The CBN Governor, Mr Godwin Emefiele at the inauguration of the scheme in Abuja, said that the fund was set up by the Bankers Committee at its 331st meeting held on Feb. 9, 2017.
He said that the main purpose was to improve access to affordable funding for Micro, Small and Medium Enterprises (MSMEs), particularly those operating in the informal sector of the economy.
Emefiele recalled that as commitment to the successful implementation of the scheme, all Money Deposit Banks (DMBs) voluntarily agreed to contribute five per cent of their Proﬁt After Tax annually.
He said their contribution was to be used to fund eligible projects under the scheme.
Emefiele commended the commitment of the DMBs to support the scheme, adding that by the end of next year, the disbursement rate of the fund would have risen to N60 billion.
He also said the fund would be disbursed to youths, who had been trained on various entrepreneurship, vocational and management skills across the country by Entrepreneurship Development Institutions and Centres.
According to him, the centres are the Fate Foundation, Lagos Business School, House of Tara and Thrive Agric.
He said unlike other intervention scheme where the funds were disbursed in cash, beneficiaries under the agribusiness programme would be given equipment that were commensurate to the required amount based on their trade areas.
“In Nigeria, the challenges of youth unemployment and restiveness must be confronted with strategic innovative thinking to provide sustainable solution.
“No matter how daunting the challenge may seem, I believe that with unity of purpose, we can ﬁght this scourge together.
“There is no gainsaying the fact that one of the most effective ways to tackle this scourge, is through entrepreneurship development and easy access to affordable funding.
“Yet, access to funds has been an Achilles heel on entrepreneurship development in the country today.
“A situation often credited to ﬁnancial intermediaries’ apathy to youth entrepreneurship and startups, which are usually perceived as being too risky, lacking relevant managerial skills and not possessing,’’ he said.
Emefiele said that the AGSMEIS scheme would be implemented under three broad components, direct, indirect and developmental components.
Under the direct component of the AGSMEIS, the CBN governor said beneﬁciaries could access loans to a limit of N10 million at an interest rate of five per cent per annum and a maximum tenor of up to seven years.
In addition, he said that there was also a moratorium period of 18 months on principal and six months on interest element, depending on the nature of the business.

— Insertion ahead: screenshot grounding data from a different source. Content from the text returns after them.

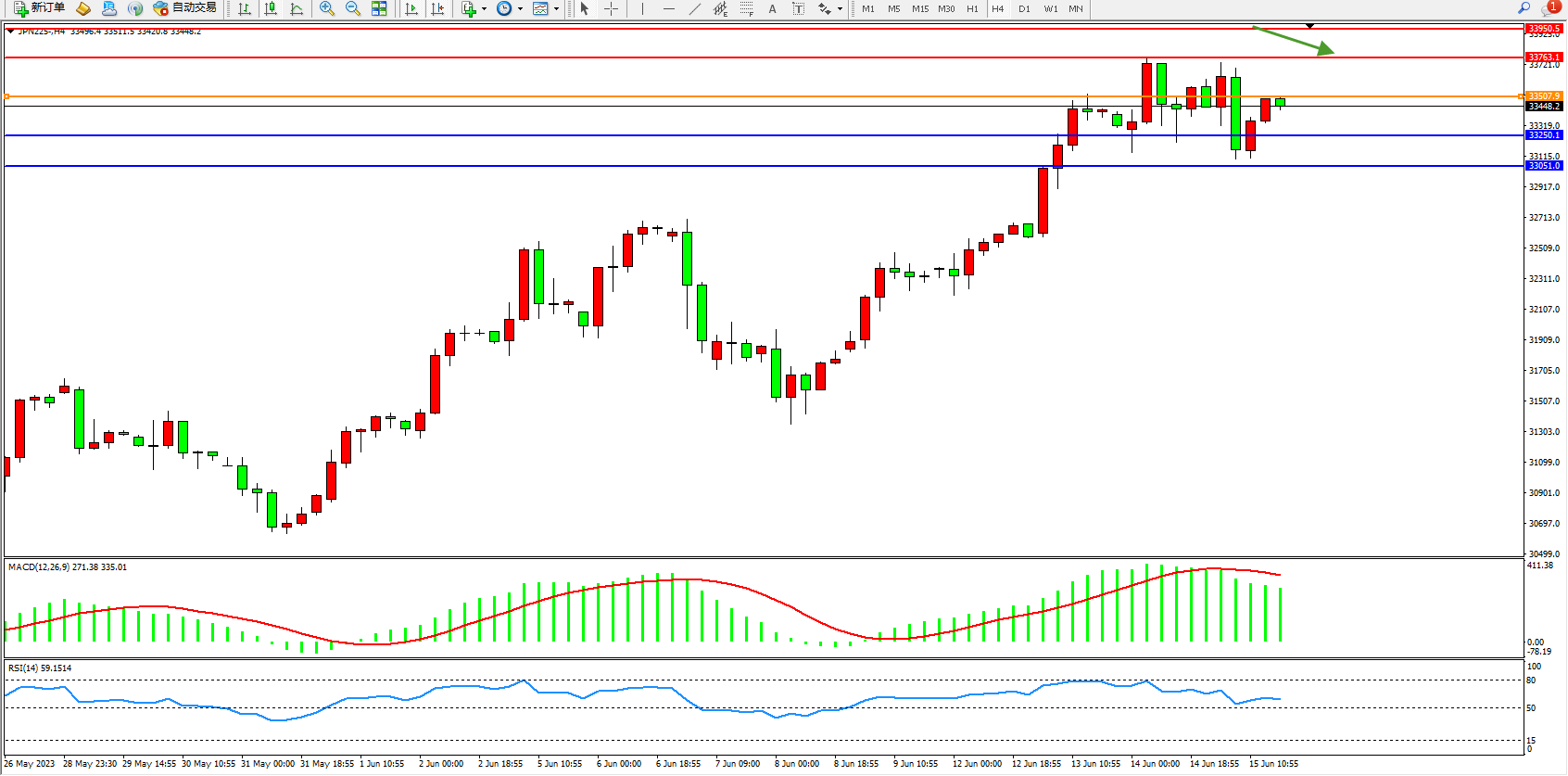Select the draw trendline tool
The image size is (1568, 776).
coord(695,8)
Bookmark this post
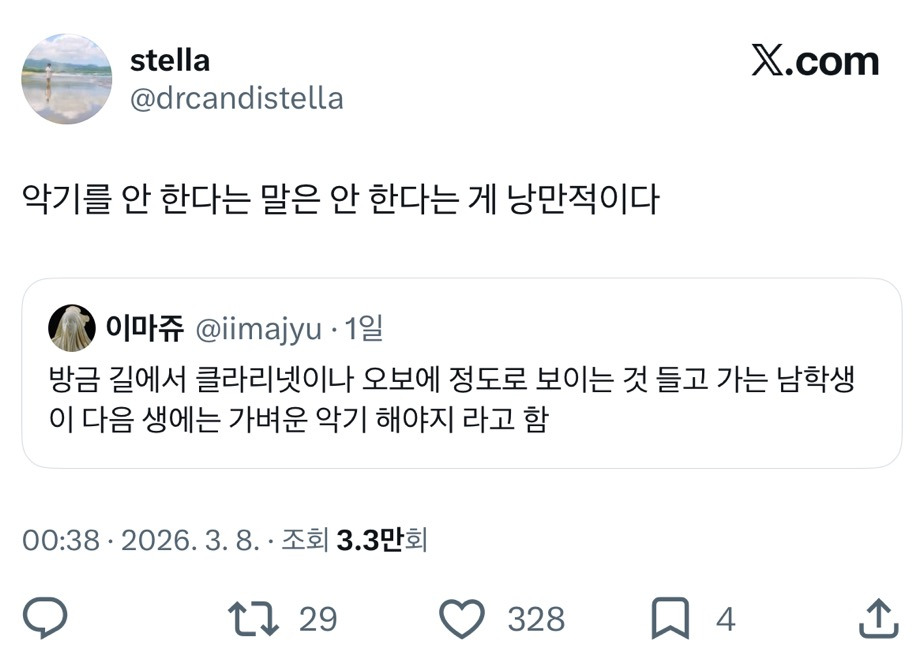The height and width of the screenshot is (667, 920). tap(670, 619)
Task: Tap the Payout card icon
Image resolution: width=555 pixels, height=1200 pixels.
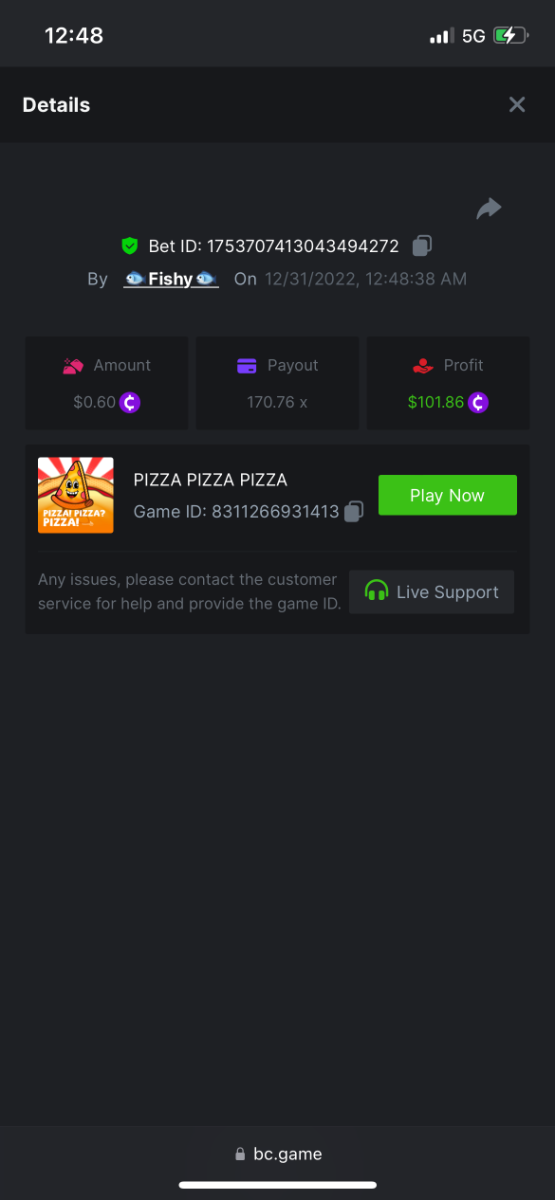Action: tap(247, 366)
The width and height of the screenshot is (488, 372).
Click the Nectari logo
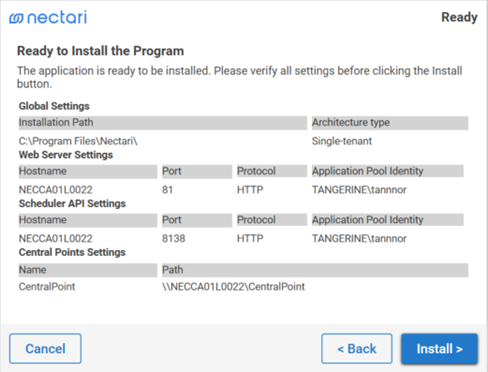[48, 17]
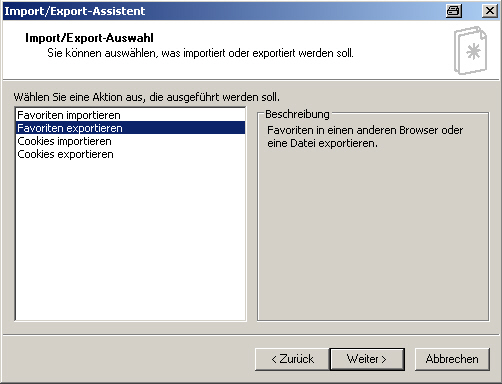Select Favoriten importieren in the list

pyautogui.click(x=131, y=115)
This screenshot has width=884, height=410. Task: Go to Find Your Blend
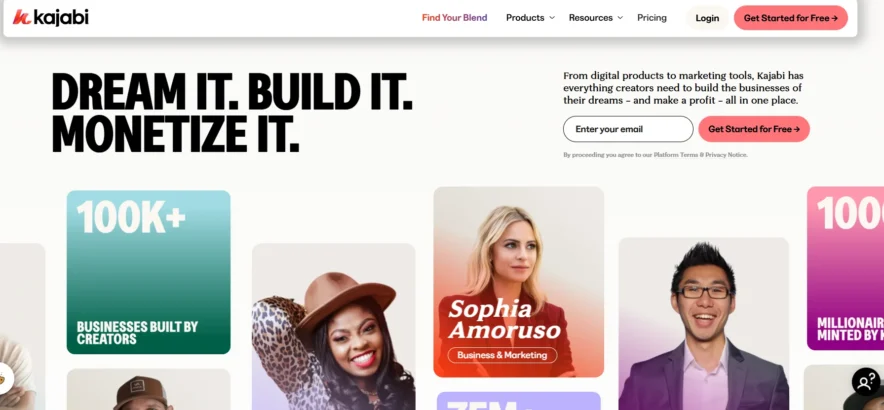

Under the indirect component of the scheme, the CBN governor said beneﬁciaries could access equity and quasi-equity investments of up to ten years with an initial lock up period of three years before divestment.
He explained that the developmental component of the scheme would be used for capacity building and technical assistance to support beneﬁciaries.
Emefiele said also that the apex bank would step up its developmental objectives so as to reduce the level of unemployment and create wealth that would support the growth and development of the economy.
Also, he said that under the CBN Anchor Borrowers Programme, which was launched in Nov. 2015, the bank had disbursed N80 billion to 358,000 small holder farmers in 34 states, cultivating eight commodities.
The highlight of the event was the disbursement of materials worth N133 million to first set of 358 beneficiaries to start businesses in their chosen fields.
Emefiele stressed again that the money was not free and the beneficiaries would be strictly monitored to ensure repayment.